Le bilan sur la ville capitale fut le suivant: “le marché en fer, tordu et renversé, a écrasé dans sa chute un certain nombre de victimes. L’immense salle numéro 4 de l’hôpital militaire, bâtiment de plus de 40 mètres de longueur, s’est effondré, écrasant ceux qui s’y trouvaient. On a retiré des décombres quatre cadavres et nombre de blessés”. De plus “les constructions neuves étaient éventrées, penchées ou renversées. Les maisons n’avaient plus de toitures” ; “les ateliers, les magasins du bassin de radoub sont renversés”,“la Savane est dévastée ; ses allées d’arbres séculaires jonchent le sol ; les baraquements construits après l’incendie du 22 juin ont été bousculés, écrasés par les arbres dans leur chute.

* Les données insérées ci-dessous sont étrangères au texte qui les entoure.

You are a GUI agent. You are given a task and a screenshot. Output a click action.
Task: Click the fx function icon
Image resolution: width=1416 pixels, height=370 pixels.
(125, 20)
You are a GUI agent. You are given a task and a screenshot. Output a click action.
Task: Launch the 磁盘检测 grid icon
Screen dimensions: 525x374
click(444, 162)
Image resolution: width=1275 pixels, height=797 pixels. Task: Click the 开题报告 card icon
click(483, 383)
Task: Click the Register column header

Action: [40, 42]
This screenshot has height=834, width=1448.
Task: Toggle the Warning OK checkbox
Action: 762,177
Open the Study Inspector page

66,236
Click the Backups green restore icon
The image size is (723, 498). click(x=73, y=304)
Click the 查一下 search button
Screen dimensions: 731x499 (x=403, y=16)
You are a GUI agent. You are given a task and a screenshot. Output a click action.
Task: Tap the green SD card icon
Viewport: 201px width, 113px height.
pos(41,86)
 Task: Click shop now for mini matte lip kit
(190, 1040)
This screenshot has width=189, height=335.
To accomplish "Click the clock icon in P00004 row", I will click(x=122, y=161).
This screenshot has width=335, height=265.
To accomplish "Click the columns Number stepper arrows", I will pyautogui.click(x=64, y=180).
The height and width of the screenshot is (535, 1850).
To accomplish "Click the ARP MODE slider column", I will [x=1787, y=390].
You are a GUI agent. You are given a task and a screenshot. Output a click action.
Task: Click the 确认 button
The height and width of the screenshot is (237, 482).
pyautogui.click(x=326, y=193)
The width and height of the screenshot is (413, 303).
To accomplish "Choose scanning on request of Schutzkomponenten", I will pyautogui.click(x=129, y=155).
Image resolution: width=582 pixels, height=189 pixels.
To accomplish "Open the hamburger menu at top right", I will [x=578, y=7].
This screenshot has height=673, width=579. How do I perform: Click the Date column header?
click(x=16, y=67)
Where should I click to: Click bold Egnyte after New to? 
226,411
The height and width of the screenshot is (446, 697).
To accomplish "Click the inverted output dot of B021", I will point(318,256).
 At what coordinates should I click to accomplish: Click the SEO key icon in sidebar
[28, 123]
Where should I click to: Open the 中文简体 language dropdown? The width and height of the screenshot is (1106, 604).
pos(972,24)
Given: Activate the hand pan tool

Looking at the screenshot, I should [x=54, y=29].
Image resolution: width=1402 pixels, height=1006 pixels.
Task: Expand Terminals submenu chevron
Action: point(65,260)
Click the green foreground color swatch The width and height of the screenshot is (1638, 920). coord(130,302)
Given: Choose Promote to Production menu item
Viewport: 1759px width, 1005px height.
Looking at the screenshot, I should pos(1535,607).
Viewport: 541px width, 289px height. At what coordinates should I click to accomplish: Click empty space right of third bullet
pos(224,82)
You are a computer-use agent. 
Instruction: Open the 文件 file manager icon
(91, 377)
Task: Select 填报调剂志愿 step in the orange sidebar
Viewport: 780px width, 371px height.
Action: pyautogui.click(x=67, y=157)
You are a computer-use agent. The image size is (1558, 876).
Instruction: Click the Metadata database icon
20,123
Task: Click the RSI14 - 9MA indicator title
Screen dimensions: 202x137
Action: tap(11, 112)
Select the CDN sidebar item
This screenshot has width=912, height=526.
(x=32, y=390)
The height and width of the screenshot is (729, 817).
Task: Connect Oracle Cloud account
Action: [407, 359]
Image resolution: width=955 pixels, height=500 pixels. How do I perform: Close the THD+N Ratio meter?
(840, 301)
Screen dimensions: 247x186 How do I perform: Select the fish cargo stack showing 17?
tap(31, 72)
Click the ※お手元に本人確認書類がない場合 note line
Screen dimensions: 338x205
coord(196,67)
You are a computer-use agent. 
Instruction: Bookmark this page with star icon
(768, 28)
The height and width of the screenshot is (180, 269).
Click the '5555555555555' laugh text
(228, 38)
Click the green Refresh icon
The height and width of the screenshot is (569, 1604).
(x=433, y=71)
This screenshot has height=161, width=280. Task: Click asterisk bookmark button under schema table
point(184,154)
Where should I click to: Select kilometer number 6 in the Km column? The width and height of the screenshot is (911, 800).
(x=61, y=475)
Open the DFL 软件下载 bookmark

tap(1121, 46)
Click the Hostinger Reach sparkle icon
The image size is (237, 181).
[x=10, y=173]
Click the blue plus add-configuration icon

Un bombardement en règle n’aurait pas produit un semblable désastre”. 700 morts seront dénombrés sur toute l’île.

Mais comme à son habitude la ville et ses citoyens retrousseront leurs manches afin de remettre sur pied leur ville si chère à leurs yeux. Un bon nombre de cyclones et ouragans auront frappé l’île mais celui de 1891 resta gravé dans les mémoires.